* Stored items from a collection
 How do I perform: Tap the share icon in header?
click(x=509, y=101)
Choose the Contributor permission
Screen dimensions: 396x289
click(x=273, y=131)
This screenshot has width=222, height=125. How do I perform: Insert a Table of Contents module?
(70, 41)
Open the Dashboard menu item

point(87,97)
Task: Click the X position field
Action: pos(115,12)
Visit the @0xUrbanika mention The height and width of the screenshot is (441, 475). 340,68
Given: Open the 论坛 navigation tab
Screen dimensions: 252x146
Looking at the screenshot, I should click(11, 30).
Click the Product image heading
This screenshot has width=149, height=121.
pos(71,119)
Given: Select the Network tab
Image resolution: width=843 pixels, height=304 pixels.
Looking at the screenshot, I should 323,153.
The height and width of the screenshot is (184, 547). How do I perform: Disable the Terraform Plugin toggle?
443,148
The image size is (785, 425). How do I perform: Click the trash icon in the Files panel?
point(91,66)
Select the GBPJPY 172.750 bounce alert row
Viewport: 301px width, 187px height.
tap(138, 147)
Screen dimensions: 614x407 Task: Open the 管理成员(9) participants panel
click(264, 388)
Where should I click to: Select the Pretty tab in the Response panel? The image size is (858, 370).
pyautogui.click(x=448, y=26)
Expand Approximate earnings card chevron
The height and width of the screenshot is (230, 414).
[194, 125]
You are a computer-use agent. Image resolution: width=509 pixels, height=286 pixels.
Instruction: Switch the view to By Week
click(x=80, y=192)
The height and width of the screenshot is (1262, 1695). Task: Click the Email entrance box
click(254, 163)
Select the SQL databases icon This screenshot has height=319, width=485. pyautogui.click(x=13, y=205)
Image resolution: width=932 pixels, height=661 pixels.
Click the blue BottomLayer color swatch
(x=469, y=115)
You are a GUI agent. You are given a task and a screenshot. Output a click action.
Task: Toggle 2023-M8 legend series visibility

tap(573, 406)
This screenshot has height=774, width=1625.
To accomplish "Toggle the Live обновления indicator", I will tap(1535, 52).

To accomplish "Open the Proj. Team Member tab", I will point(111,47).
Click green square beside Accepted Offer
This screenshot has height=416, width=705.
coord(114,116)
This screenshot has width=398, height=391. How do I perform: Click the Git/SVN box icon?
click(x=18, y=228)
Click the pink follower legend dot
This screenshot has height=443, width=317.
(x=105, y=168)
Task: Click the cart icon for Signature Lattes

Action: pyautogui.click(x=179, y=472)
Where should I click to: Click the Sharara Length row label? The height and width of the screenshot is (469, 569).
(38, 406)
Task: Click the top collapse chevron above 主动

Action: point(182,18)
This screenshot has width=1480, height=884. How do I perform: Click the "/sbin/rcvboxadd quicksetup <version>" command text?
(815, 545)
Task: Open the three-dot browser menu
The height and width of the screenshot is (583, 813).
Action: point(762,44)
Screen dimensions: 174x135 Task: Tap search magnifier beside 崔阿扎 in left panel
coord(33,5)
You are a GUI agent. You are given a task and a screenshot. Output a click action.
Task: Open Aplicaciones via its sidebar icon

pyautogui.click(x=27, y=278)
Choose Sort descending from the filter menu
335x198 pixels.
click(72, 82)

* Your task
Please be sure to repeat every entry exactly.

* Task result
 How do I perform: Tap the share icon in header?
click(x=509, y=101)
Choose the Contributor permission
Screen dimensions: 396x289
click(x=273, y=131)
This screenshot has width=222, height=125. How do I perform: Insert a Table of Contents module?
(70, 41)
Open the Dashboard menu item

point(87,97)
Task: Click the X position field
Action: pos(115,12)
Visit the @0xUrbanika mention The height and width of the screenshot is (441, 475). 340,68
Given: Open the 论坛 navigation tab
Screen dimensions: 252x146
Looking at the screenshot, I should click(11, 30).
Click the Product image heading
This screenshot has width=149, height=121.
pos(71,119)
Given: Select the Network tab
Image resolution: width=843 pixels, height=304 pixels.
Looking at the screenshot, I should 323,153.
The height and width of the screenshot is (184, 547). How do I perform: Disable the Terraform Plugin toggle?
443,148
The image size is (785, 425). How do I perform: Click the trash icon in the Files panel?
point(91,66)
Select the GBPJPY 172.750 bounce alert row
Viewport: 301px width, 187px height.
tap(138, 147)
Screen dimensions: 614x407 Task: Open the 管理成员(9) participants panel
click(264, 388)
Where should I click to: Select the Pretty tab in the Response panel? The image size is (858, 370).
pyautogui.click(x=448, y=26)
Expand Approximate earnings card chevron
The height and width of the screenshot is (230, 414).
[194, 125]
You are a computer-use agent. Image resolution: width=509 pixels, height=286 pixels.
Instruction: Switch the view to By Week
click(x=80, y=192)
The height and width of the screenshot is (1262, 1695). Task: Click the Email entrance box
click(254, 163)
Select the SQL databases icon This screenshot has height=319, width=485. pyautogui.click(x=13, y=205)
Image resolution: width=932 pixels, height=661 pixels.
Click the blue BottomLayer color swatch
(x=469, y=115)
You are a GUI agent. You are given a task and a screenshot. Output a click action.
Task: Toggle 2023-M8 legend series visibility

tap(573, 406)
This screenshot has height=774, width=1625.
To accomplish "Toggle the Live обновления indicator", I will tap(1535, 52).

To accomplish "Open the Proj. Team Member tab", I will point(111,47).
Click green square beside Accepted Offer
This screenshot has height=416, width=705.
coord(114,116)
This screenshot has width=398, height=391. How do I perform: Click the Git/SVN box icon?
click(x=18, y=228)
Click the pink follower legend dot
This screenshot has height=443, width=317.
(x=105, y=168)
Task: Click the cart icon for Signature Lattes

Action: pyautogui.click(x=179, y=472)
Where should I click to: Click the Sharara Length row label? The height and width of the screenshot is (469, 569).
(38, 406)
Task: Click the top collapse chevron above 主动

Action: point(182,18)
This screenshot has width=1480, height=884. How do I perform: Click the "/sbin/rcvboxadd quicksetup <version>" command text?
(815, 545)
Task: Open the three-dot browser menu
The height and width of the screenshot is (583, 813).
Action: point(762,44)
Screen dimensions: 174x135 Task: Tap search magnifier beside 崔阿扎 in left panel
coord(33,5)
You are a GUI agent. You are given a task and a screenshot. Output a click action.
Task: Open Aplicaciones via its sidebar icon

pyautogui.click(x=27, y=278)
Choose Sort descending from the filter menu
335x198 pixels.
click(72, 82)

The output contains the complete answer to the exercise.